Кабриолет останавливается, из-под откидного верха показывается большой картуз с наушниками, он наклоняется, чтобы разглядеть, кому принадлежит этот слабый голосок, идущий словно от самой земли. – Я так устал! – говорит Джек, дрожа, как в ознобе. – Подвезите меня!
Большой картуз колеблется и ничего не отвечает, но тут из глубины кабриолета на помощь мальчику приходит женский голос:
– Ах, бедняжка!.. Да посади же его!
–. Тебе куда? – спрашивает картуз.
Джек медлит с ответом. Как все беглецы, опасающиеся погони, он старательно скрывает, куда он идет.
– В Вильнёв-Сен-Жорж, – отвечает он наугад.
– Ладно, садись!
И вот он уже в экипаже, укрытый добротным пледом. Он сидит между плотным господином и дебелой дамой, которые при свете фонаря с любопытством разглядывают маленького гимназиста, подобранного на дороге. Господи! Куда он идет так поздно, совсем один? Джека так и подмывает во всем признаться. Они такие милые люди! Но нет, очень страшно опять попасть в лапы к Моронвалю. И он придумывает целую историю… Мама его очень больна, она в деревне, у друзей… Ему сообщили об этом вечером, и он тут же отправился в путь, пешком – у него не хватило терпения дождаться утреннего поезда.
– Мне это понятно, – говорит дама.
С виду она такая добрая и простодушная! Картуз с наушниками тоже все понимает. Однако он все-таки пускается в проникнутые здравым смыслом рассуждения о том, что ребенку небезопасно ходить одному по дорогам в столь поздний час. Мало ли что может случиться! И картуз не спеша, назидательным тоном – ведь ему – то тепло и удобно в экипаже! – начинает перечислять своему юному спутнику все, что может ему грозить в пути, затем спрашивает, в какой части Вильнёв проживают знакомые его матери.
– В самом конце, – не задумываясь, отвечает Джек. – Последний дом справа.
Хорошо еще, что вокруг темно и никто в экипаже не замечает, как он покраснел. К сожалению, расспросы еще не окончены. Муж и жена на редкость болтливы и любопытны, они так словоохотливы, что уже через пять минут можно узнать всю их подноготную. Они торгуют сукном, их лавка – на улице Бурдонне, каждую субботу они уезжают за город, там у них прехорошенький домик, в деревне так хорошо дышится, особенно после тяжелого воздуха в лавке, где стоит удушливая пыль.

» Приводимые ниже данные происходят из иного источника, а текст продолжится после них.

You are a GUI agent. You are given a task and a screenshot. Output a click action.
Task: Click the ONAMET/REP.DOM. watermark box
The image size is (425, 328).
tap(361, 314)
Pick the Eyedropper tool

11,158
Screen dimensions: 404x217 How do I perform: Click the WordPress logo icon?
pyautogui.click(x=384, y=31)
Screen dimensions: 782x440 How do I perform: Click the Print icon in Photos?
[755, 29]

Впрочем, нечего бога гневить: торговля приносит немалый доход, скоро они смогут уйти от дел и навсегда поселиться в Суази-суз-Этьоль, где так уютно и где так много зелени.
– А что, это местечко далеко от Этьоля? – вздрогнув, спрашивает Джек..

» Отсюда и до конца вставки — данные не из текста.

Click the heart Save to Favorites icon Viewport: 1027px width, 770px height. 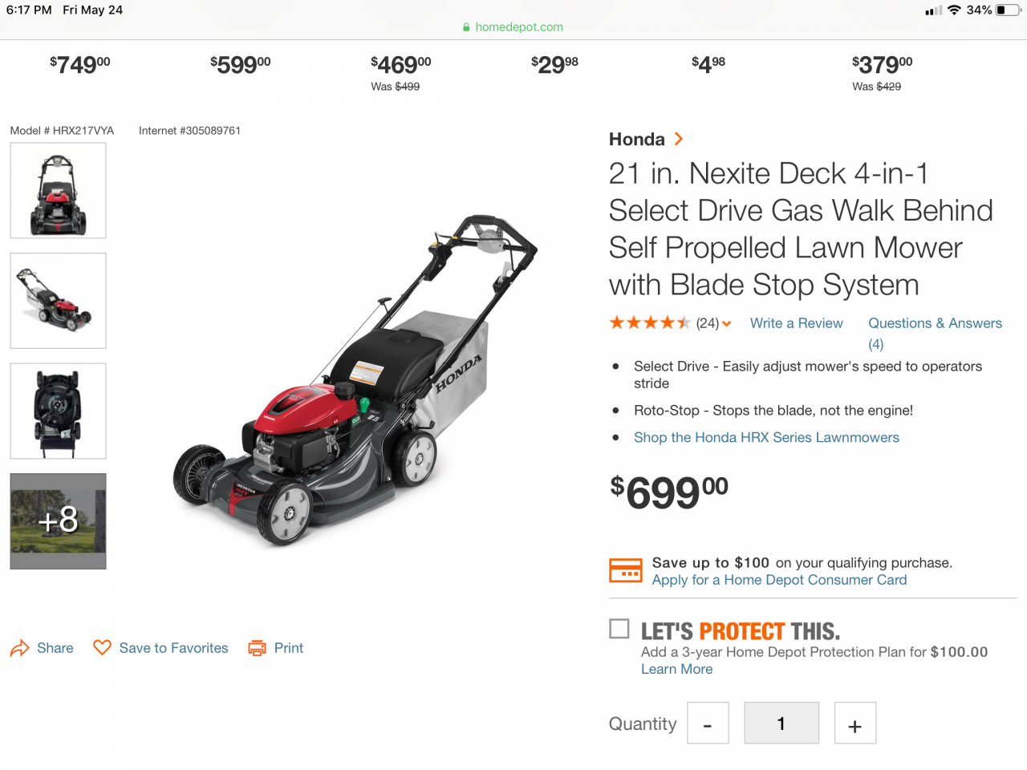[x=102, y=647]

– Да нет!.. От нас рукой подать. – Отвечая, большой картуз для порядка вытягивает кнутом свою лошадку.
Какая обида!
Стало быть, не солги он, признайся, что идет в Этьоль, он мог бы весь оставшийся путь проехать в этом чудесном экипаже, который катится себе и катится в полосе движущегося вместе с ним мирного света. Он бы и дальше нежился на уютном сиденье, удобно вытянув свои бедные окоченевшие ноги, дремал бы под теплой шалью женщины, которая то и дело спрашивает, хорошо ли ему, не замерз ли он… А картуз с наушниками, тот даже один раз откупорил флакон и дал ему чего-то глотнуть для поднятия духа.
Эх, набраться бы смелости и сказать им прямо: «Все это неправда… Я солгал… Мне в Вильнёв-Сен – Жорж делать нечего… Мне гораздо дальше, туда же, куда и вам». Но он навлек бы на себя тем самым презрение этих добрых, открытых людей, вышел бы у них из доверия… Нет, уж лучше снова оказаться на этой ужасной дороге, где они из жалости подобрали его. И все-таки, услышав, что они приближаются к Вильнёв, мальчик не выдержал и зарыдал.
– Не плачь, дружок, – успокаивала его дама. – Может, твоя мама не так серьезно больна. Увидит сыночка – и сразу полегчает.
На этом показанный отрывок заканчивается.